> _Task to complete_: Take the entries that follow and return exactly the lines from the one holding "Toggle the Earnings Per Share legend button" through the one holding "Given: Select the active YTD tab", both included. Nothing else is needed.

+++

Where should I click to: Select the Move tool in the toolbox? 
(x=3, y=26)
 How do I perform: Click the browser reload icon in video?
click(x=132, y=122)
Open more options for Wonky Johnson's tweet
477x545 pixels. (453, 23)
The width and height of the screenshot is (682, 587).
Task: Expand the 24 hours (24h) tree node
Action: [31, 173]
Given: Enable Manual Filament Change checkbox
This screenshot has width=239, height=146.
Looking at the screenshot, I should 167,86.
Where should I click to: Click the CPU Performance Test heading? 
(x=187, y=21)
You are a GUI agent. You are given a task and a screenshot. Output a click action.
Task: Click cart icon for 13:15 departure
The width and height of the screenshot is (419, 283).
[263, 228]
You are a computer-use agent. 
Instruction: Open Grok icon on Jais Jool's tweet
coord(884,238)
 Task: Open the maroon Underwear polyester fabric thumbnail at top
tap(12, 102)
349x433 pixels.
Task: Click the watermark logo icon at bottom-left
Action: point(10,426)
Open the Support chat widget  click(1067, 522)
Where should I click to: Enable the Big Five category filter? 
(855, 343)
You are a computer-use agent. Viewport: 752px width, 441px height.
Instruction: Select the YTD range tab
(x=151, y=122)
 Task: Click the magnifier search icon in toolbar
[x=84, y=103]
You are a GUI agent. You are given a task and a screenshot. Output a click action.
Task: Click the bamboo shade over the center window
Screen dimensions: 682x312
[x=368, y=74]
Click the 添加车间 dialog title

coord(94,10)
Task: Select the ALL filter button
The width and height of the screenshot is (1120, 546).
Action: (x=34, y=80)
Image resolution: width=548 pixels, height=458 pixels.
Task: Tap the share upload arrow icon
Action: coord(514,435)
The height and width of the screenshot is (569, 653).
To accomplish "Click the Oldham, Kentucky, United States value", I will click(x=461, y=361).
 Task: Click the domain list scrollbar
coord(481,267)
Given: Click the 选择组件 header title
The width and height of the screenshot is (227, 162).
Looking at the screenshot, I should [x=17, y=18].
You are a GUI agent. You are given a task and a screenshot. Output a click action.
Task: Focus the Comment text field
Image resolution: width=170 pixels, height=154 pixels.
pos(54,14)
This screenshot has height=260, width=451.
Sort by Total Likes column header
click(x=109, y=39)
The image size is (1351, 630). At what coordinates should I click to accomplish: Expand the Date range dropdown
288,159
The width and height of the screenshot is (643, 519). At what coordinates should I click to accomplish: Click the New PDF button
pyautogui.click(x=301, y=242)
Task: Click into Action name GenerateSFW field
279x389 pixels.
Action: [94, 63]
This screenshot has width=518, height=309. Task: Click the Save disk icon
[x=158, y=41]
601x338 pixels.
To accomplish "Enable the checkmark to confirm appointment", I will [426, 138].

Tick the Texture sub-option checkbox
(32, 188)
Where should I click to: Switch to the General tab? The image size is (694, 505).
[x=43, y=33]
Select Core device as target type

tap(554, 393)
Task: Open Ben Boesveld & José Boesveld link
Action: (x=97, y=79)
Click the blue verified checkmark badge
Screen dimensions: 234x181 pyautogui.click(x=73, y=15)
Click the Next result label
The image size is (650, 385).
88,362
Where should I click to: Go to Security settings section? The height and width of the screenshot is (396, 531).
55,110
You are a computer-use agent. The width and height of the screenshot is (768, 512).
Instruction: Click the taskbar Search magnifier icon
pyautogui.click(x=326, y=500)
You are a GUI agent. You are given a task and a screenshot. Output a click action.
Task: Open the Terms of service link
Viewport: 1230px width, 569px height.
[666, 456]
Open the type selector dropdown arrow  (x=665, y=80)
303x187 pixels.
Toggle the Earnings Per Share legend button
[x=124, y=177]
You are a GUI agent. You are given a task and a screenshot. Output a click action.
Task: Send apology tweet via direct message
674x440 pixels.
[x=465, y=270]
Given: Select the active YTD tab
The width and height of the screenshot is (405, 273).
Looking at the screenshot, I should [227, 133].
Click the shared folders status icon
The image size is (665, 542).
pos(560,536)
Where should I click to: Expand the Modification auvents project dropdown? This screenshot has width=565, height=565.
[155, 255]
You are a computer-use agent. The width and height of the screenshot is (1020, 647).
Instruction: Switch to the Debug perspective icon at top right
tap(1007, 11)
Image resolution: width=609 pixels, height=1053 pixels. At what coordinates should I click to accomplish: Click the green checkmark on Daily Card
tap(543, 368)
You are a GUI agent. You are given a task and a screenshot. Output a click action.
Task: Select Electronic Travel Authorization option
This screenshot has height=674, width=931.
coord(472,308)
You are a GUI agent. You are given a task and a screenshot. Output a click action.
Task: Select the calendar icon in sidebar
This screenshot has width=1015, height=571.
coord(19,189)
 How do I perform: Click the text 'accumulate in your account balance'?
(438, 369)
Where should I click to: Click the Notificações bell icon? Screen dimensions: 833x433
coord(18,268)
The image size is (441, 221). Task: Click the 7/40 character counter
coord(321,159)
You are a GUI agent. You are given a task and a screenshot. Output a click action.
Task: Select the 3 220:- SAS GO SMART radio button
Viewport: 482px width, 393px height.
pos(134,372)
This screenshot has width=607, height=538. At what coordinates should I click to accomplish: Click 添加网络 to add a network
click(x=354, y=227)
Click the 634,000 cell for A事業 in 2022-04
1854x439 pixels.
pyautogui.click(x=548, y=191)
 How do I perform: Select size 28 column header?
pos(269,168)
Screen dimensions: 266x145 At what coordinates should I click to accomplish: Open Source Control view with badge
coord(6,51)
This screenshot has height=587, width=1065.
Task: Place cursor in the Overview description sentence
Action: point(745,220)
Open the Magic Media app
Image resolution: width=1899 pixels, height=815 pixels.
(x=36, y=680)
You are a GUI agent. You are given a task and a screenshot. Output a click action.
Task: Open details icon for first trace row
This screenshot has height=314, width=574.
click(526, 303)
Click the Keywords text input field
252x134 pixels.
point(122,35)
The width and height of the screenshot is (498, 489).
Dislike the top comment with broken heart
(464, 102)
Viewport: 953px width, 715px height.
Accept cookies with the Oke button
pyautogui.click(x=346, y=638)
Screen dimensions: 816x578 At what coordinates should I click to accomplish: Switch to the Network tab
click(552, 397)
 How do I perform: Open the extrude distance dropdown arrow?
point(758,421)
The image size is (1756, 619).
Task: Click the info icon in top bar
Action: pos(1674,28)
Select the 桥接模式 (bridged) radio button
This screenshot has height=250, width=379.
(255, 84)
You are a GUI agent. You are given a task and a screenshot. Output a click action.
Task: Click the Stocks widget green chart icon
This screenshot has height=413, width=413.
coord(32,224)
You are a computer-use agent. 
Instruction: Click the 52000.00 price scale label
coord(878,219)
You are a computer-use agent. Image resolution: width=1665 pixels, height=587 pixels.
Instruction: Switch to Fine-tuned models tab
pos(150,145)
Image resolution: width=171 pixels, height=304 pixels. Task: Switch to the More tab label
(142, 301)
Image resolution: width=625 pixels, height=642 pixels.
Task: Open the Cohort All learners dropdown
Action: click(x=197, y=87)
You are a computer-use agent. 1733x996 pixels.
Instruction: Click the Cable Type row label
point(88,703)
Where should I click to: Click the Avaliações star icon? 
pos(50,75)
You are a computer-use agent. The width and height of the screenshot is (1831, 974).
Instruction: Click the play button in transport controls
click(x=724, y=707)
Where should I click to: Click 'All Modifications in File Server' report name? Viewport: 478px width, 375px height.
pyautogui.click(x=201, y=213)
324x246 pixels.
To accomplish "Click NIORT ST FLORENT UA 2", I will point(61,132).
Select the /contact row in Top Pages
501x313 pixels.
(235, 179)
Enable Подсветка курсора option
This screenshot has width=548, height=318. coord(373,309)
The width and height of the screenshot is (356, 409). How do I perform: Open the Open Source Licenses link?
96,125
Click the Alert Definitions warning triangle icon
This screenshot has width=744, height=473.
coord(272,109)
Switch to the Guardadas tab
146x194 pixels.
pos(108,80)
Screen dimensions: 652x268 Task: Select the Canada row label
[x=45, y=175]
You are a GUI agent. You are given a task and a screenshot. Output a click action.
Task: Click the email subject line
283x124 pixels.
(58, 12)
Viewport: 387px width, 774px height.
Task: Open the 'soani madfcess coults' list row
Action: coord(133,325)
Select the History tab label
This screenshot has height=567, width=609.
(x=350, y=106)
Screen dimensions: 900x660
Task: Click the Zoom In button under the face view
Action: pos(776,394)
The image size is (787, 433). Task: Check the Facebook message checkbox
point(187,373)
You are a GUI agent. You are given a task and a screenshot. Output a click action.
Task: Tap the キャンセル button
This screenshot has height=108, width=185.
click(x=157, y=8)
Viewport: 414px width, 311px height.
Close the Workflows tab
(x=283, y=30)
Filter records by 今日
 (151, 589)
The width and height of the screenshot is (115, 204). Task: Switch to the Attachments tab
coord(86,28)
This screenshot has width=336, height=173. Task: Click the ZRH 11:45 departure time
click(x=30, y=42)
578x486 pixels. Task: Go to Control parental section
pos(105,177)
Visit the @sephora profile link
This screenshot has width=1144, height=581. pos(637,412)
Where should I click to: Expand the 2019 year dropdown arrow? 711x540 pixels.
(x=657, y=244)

+++

> _Task response_:
Toggle the Earnings Per Share legend button
[x=124, y=177]
You are a GUI agent. You are given a task and a screenshot. Output a click action.
Task: Send apology tweet via direct message
674x440 pixels.
[x=465, y=270]
Given: Select the active YTD tab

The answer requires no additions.